Question

common difference of an arithmetic sequence is 7 and 11nth term is 80.
a) which term of the sequence is 185?
b)can 2019 be a term of the sequence? Justify

Answer 1

Step-by-step explanation:

1. 26
2. No

Sorry guy i have no time to solve i did it with calculator

Answer 2

a) 26th term of the sequence is 185.

b) Yes, 2019 can be a term of sequence.

Step-by-step explanation:

We are given with a AP whose common difference (d) is 7 and 11th term(a11) is 80. By using given data we can write,

$d=7$ and $a11=80$.

we have to find the value of n where sequence is 185 and check 2019 can be a term of this sequence or not.

• Formula used,

$an=a+(n-1)*d$

where 'a' is the first term of sequence, 'd' is the common distance of AP and 'n' is the term number.

• Calculation for 'a'

we are given the 11th term of AP and common distance, so by this given data we can find the value of first term of AP 'a',

$d=7$

$a11=80$

According to formula,

$a11=a+(11-1)*7$

$80=a+10*7$

$80=a+70$

$a=80-70$

$a=10$

We get the first term of AP which is 10.

• Calculation for part (a)

In this part we have the value of an but not know the value of n so we have to find the n.

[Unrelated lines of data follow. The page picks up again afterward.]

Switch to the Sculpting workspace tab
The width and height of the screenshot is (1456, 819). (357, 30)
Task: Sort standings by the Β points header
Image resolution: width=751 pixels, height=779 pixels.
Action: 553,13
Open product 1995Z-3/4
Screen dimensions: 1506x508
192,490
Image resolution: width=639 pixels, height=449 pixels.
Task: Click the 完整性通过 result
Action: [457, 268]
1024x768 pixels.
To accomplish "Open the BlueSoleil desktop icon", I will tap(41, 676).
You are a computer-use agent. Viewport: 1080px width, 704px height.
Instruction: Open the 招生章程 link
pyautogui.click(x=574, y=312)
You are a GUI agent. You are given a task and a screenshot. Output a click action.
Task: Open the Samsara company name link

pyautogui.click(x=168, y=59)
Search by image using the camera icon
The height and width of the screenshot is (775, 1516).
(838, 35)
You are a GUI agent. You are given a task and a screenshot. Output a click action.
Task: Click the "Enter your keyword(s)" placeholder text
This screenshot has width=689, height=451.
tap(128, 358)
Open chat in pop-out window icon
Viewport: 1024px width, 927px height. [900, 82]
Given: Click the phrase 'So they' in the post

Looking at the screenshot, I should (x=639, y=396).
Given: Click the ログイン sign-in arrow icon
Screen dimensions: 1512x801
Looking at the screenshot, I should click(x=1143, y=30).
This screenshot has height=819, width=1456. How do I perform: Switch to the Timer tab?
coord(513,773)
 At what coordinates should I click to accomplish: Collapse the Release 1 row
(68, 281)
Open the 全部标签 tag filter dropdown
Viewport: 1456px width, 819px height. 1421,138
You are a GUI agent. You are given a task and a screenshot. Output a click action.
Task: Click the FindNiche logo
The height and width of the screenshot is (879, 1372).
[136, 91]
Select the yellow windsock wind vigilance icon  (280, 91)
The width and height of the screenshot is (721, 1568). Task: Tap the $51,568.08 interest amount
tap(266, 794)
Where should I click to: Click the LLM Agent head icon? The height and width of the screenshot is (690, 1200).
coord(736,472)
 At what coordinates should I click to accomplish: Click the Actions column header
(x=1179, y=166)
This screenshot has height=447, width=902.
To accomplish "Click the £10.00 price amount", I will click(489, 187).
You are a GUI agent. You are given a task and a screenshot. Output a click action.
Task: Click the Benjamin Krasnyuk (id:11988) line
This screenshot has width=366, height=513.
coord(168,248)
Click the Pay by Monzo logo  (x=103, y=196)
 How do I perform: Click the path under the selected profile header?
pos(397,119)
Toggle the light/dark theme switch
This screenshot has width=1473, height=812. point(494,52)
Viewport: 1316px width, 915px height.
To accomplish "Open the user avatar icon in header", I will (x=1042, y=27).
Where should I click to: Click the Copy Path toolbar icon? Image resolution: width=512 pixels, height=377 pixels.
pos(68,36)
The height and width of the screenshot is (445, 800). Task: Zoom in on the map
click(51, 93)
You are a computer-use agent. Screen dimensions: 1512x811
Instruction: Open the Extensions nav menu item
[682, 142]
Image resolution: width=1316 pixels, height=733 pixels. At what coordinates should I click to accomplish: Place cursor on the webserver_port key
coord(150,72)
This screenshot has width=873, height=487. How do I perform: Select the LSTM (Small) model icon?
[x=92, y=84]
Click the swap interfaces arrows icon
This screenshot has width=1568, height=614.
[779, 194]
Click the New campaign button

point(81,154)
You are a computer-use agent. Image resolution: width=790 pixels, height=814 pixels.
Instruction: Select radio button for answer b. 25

By using formula we can write,

$an=a+(n-1)*d$

$an=185$  , $a=10$  and  $d=7$

$185=10+(n-1)*7$

Opening bracket by doing multiplication,

$185=10+7*n-7*1$

$185=10+7n-7$

$185=7n+3$

$7n=185-3$

$7n=182$

$n=\frac{182}{7}$

$n=26$

So the 185 is the 26th term of sequence.

• Calculation for part (b)

We have to check 2019 can be a term of given AP or not. So for this, we use same formula and find the value of 'n' same as we done in part (a).

Now the value of an is different which is 2019.

$an=2019$  , $a=10$  and  $d=7$

$an=a+(n-1)*d$

$2019=10+(n-1)*7$

$2019=10+7n-7$

$2019=7n+3$

$7n=2019-3$

$7n=2016$

$n=\frac{2016}{7}$

$n=288$

2019 is the 288th term of sequence so it means 2019 is the term of sequence.